Çeviri: Sabire Pınar Acar, Eksik Parça Yayınları

Farklı Olmaya Cesaret Eden Erkek Çocuklarına Hikâyeler, devletin, okulun ve hâkim aile anlayışının empoze ettiği değerlere ve modellere karşı özel bir farkındalık yaratma potansiyeli taşıyor.

RAMAZAN KAYA

Ben Brooks’un Farklı Olmaya Cesaret Eden Erkek Çocuklarına Hikâyeler kitabının ana hedefi erkek çocuklar ve gençler olsa da, her cinsiyetten ve yaş kategorisinden insana açılan bir mümkünler kapısıdır, “herkesin” ilham alacağı, kudret bulacağı, kendi toplumsallaşma düzeneği ve dünyayla ilişkisi üzerine yeniden düşüneceği bir hikâyeler katalogudur. Ataerkil endokrinasyonun, şiddetin, muhafazakârlığın, rekabetin ve her türlü acımasızlığın kuşattığı çocuklarımıza, dünyanın tüm bahçelerinden toplanmış bir “farklı hikâyeler” bohçası armağan eder. Bu hikâyeler; ırkçılığa, cinsiyetçiliğe, yoksulluğa ve her türlü toplumsal zorbalığa meydan okuyan, eşitlik, özgürlük ve barış idealine uygun bir hayatın izini süren insanların hikâyeleri olduğu gibi, hayalleri peşinde koşan, yeteneklerine asla ihanet etmeyen, kendini gerçekleştirmenin yollarını ve imkânlarını durmadan çoğaltan, kısacası yıldızlara yürüyen çocukların da hikâyeleridir.

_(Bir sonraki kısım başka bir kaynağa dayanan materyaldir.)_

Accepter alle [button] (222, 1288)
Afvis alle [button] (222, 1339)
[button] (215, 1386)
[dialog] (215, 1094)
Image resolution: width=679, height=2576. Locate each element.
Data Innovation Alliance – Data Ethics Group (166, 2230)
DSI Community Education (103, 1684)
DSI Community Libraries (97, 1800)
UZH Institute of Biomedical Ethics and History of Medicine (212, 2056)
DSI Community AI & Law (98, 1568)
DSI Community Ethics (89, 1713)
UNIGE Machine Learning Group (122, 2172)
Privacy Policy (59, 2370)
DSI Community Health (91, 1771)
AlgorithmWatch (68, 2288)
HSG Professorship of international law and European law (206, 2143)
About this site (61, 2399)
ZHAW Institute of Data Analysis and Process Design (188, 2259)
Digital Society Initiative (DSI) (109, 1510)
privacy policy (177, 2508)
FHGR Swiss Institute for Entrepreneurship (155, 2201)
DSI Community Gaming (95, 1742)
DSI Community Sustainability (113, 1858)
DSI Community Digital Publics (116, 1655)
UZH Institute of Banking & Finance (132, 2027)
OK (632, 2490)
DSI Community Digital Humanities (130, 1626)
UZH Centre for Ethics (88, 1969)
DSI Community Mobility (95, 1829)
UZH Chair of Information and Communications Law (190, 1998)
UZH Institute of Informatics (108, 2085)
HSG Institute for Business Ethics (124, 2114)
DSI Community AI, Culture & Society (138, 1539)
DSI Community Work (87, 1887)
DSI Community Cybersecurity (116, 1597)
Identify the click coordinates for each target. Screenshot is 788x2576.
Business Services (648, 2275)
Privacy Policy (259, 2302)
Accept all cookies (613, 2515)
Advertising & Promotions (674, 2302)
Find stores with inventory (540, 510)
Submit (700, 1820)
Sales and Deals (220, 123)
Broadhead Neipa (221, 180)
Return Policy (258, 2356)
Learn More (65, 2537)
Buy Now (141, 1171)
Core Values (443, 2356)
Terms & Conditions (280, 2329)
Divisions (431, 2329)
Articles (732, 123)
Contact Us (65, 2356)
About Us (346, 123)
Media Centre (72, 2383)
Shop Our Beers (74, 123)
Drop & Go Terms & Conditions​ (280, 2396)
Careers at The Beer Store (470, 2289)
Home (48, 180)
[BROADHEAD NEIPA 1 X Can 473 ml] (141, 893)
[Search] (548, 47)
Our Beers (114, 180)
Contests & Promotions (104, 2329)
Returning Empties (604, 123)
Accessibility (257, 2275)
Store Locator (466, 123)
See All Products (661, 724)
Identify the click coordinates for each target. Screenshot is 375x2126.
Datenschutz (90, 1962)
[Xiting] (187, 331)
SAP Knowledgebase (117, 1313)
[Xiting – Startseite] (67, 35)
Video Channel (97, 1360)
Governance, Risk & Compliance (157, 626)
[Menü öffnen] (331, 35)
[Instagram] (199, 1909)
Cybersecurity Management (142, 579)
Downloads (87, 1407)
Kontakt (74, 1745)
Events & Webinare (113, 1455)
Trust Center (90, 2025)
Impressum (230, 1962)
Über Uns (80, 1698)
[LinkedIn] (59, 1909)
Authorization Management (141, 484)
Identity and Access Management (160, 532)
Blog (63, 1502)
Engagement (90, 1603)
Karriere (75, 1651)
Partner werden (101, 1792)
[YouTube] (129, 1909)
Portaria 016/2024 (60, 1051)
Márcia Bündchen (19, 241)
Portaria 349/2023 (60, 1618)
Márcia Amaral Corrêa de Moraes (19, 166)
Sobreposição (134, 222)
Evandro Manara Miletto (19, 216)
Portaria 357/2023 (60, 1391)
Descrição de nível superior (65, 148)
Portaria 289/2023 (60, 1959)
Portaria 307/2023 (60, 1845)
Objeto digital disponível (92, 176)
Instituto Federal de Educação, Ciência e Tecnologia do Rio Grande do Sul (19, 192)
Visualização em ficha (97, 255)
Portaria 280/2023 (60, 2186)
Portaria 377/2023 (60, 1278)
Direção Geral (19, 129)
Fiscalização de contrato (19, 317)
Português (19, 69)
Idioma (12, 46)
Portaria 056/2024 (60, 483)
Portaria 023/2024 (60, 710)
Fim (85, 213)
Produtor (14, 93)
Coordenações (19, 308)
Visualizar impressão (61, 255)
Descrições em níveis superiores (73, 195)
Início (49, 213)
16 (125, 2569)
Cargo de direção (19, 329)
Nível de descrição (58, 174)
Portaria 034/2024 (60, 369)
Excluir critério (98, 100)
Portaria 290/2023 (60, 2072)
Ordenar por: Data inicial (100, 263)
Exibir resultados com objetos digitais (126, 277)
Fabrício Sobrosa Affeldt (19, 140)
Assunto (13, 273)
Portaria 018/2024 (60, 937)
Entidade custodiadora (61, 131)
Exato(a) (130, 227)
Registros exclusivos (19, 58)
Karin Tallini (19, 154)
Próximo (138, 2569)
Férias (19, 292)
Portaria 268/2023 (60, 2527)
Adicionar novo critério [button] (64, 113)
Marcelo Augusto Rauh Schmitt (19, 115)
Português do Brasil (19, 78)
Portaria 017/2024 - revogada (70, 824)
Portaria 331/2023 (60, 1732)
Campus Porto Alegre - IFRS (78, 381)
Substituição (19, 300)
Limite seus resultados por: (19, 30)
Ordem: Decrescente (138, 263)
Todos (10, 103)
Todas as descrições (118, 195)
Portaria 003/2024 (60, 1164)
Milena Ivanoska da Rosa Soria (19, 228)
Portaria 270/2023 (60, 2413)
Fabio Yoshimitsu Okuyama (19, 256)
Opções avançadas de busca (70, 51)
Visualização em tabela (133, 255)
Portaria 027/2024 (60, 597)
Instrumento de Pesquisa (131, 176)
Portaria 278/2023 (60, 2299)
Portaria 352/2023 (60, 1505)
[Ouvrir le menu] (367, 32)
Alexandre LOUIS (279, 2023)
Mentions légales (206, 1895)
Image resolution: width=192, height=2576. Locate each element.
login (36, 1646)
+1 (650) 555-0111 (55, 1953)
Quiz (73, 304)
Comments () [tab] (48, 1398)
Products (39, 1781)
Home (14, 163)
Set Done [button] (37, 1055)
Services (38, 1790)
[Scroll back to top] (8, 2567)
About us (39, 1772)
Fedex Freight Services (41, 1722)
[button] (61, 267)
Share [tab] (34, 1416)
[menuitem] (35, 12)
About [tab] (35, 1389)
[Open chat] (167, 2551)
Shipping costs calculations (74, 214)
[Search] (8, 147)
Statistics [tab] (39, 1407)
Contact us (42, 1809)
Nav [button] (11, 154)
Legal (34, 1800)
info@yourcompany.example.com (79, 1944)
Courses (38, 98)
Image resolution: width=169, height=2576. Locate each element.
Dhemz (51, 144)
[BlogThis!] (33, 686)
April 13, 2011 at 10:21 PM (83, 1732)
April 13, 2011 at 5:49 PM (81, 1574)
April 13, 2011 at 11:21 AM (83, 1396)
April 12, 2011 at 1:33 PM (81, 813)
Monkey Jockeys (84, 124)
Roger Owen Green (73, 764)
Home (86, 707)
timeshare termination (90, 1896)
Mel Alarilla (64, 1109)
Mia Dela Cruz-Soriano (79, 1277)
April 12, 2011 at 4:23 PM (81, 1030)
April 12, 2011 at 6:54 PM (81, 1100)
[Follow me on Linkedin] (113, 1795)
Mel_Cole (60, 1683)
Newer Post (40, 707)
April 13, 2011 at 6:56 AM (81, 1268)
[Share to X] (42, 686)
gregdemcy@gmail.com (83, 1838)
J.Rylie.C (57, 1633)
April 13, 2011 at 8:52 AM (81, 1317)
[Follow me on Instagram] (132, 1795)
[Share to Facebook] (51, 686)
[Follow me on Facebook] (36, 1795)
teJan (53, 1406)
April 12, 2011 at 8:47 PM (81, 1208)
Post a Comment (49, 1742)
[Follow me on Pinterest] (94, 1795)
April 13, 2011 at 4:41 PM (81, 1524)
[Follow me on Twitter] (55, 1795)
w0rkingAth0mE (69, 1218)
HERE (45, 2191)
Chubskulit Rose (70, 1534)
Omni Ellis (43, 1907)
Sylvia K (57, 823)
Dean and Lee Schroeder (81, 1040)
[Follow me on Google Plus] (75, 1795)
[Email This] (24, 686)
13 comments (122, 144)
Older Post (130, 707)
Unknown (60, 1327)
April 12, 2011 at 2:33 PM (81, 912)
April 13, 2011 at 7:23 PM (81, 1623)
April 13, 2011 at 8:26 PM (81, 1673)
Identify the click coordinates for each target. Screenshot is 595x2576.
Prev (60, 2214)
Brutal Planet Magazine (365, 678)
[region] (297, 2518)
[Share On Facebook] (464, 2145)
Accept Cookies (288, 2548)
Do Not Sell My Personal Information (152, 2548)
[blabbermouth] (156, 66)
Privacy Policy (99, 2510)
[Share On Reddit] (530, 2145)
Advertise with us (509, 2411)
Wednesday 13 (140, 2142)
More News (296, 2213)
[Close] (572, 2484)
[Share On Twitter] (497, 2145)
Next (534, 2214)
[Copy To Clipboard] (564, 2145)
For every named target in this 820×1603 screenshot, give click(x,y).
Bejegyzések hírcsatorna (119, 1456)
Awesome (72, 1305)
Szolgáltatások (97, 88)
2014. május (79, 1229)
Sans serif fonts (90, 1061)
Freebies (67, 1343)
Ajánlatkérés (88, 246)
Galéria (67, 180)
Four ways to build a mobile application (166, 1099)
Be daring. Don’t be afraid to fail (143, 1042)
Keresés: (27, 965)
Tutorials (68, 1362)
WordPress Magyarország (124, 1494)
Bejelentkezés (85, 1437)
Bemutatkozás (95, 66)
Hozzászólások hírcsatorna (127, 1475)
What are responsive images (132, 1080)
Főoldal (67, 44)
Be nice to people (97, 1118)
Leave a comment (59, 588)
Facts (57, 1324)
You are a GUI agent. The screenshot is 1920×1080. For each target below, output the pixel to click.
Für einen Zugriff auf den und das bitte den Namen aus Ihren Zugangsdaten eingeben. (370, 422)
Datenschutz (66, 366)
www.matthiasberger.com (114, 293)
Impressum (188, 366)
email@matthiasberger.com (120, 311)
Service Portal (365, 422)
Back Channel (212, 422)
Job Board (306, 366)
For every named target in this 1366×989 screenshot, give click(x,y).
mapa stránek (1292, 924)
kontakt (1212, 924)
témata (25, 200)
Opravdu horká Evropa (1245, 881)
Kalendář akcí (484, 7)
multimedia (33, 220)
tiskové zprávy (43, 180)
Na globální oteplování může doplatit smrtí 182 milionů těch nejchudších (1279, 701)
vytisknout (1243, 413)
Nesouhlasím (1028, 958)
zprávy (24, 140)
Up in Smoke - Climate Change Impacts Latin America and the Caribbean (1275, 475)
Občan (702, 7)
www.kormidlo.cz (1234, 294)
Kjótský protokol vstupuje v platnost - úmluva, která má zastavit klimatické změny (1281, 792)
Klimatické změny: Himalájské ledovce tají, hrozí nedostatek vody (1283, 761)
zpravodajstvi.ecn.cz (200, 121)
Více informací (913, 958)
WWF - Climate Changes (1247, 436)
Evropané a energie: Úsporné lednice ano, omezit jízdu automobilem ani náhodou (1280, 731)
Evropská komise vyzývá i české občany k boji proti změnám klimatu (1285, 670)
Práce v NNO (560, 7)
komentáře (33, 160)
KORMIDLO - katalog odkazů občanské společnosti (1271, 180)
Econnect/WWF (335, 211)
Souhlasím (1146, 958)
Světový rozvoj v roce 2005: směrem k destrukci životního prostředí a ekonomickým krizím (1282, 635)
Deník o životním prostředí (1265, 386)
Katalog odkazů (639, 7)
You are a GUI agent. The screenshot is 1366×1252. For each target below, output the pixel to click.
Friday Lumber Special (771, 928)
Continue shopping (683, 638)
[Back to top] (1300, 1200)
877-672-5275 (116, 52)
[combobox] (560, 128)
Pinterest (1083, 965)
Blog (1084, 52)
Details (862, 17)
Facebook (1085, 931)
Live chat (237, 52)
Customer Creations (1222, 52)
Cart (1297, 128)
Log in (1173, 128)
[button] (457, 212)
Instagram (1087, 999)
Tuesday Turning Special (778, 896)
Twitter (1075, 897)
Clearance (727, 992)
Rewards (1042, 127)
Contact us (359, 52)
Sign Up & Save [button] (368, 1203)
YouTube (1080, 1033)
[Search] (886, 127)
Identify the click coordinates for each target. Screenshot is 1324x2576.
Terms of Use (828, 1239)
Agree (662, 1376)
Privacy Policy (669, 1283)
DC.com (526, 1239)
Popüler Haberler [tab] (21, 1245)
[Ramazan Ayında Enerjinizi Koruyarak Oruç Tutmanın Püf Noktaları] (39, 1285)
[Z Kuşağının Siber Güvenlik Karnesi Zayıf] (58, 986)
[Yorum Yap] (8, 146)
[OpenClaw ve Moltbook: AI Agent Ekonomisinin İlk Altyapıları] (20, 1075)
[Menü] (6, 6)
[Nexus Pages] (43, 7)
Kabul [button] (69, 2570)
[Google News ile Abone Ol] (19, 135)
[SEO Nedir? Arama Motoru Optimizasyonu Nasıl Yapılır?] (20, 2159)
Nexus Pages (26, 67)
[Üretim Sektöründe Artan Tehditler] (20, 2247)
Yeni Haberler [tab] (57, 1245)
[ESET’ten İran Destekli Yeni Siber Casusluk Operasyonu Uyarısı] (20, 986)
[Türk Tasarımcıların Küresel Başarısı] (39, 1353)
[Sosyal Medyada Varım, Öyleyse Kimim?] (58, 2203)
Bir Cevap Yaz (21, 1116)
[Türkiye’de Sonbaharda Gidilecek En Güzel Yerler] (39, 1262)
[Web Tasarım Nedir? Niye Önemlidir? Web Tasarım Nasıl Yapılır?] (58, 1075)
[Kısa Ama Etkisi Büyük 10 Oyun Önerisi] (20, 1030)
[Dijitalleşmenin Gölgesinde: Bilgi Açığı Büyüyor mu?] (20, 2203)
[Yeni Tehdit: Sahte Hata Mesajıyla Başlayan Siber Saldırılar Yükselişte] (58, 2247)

Bu hikâyeler denizinde, Steven Spielberg, Arthur Rimbaud, Barack Obama, Bill Gates, Konfüçyüs, Galileo, John Lennon, Beethoven, Muhammed Ali, Nelson Mandela, Stephen Hawking, Oscar Wilde, Linoel Messi, Van Gogh, Mahatma Gandhi gibi şöhretler karmasına da yer var, adı sanı bilinmeyen, tarihin çarklarına kum atmış, bu zalim çarkın birçok dişini kırmış, insanın yaşamını kolaylaştıran birçok buluşa imza atmış, nevi şahsına münhasır nice karaktere de rastlamak mümkün. Benim açımdan en dikkate değer, en çarpıcı hikâyeler, bu ikinci kategoride yer alan insanların hikâyeleriydi.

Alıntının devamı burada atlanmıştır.